WHAT IS EXPECTED ->
Check each line of the records below and collect those that include the word "Open".

EXERCISE MATERIAL ->
********************
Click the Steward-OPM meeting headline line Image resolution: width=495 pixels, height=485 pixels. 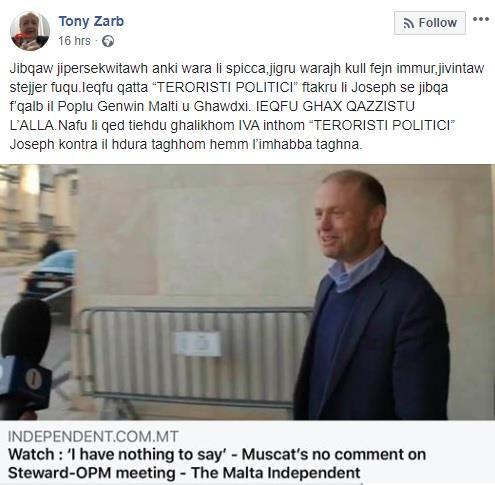184,473
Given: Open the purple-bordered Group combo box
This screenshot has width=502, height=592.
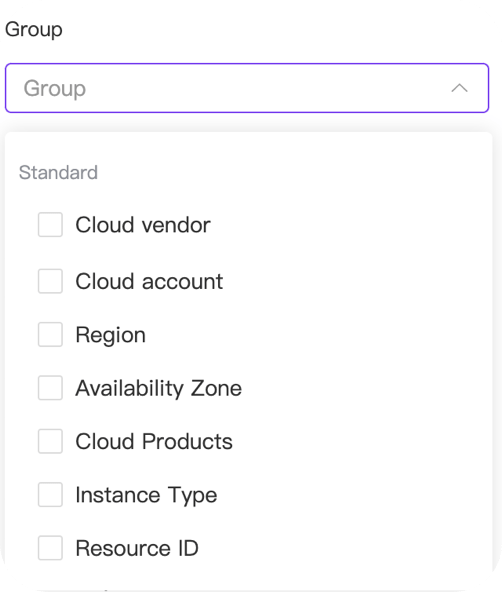Looking at the screenshot, I should 247,88.
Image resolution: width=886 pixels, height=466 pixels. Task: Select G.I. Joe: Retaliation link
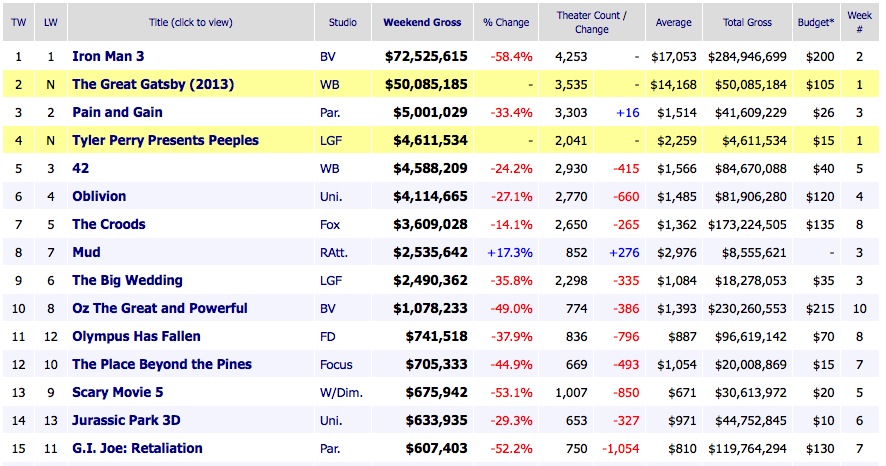pyautogui.click(x=137, y=448)
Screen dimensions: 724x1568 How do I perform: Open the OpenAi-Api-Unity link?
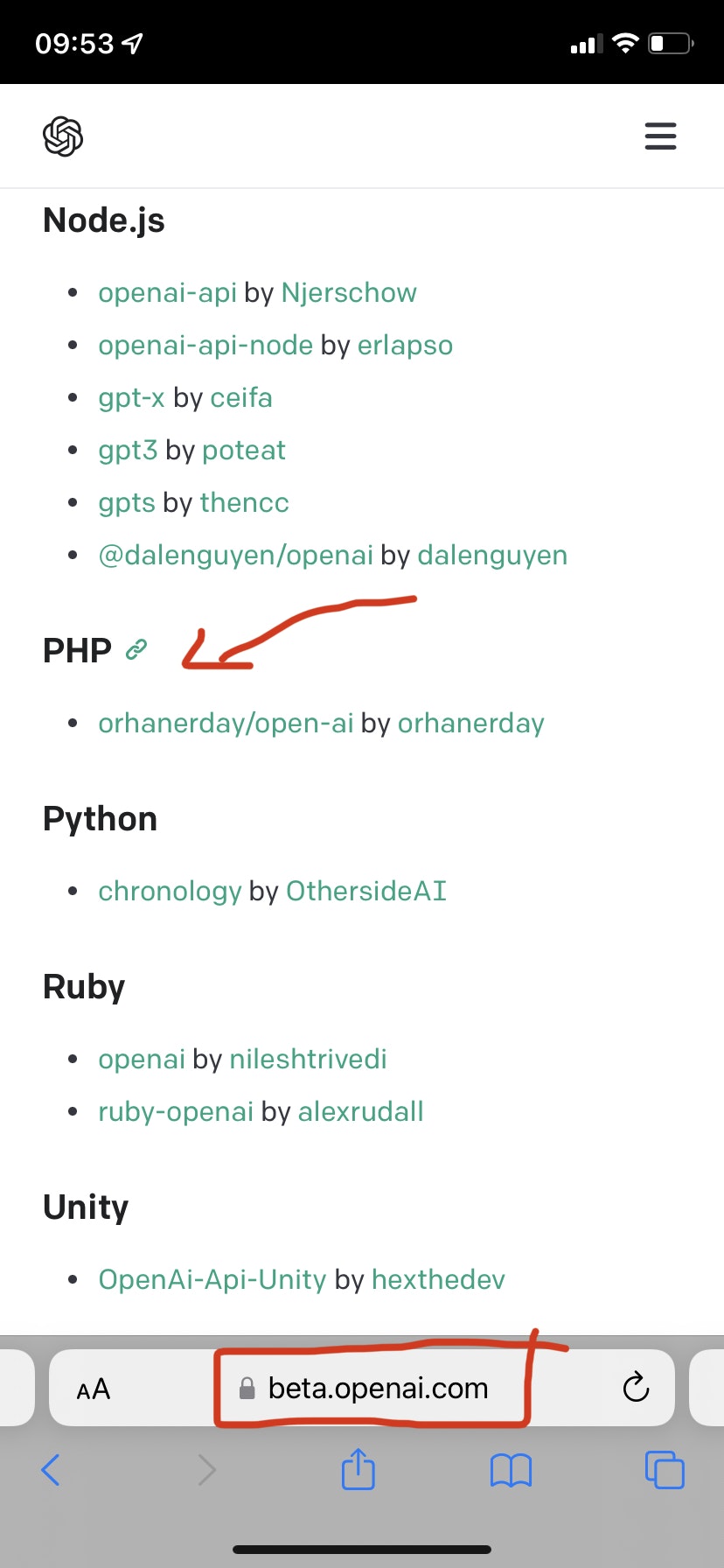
********************
WRITTEN SOLUTION ->
Given: Open the purple-bordered Group combo box
Screen dimensions: 724x1568 How do I perform: Open the OpenAi-Api-Unity link?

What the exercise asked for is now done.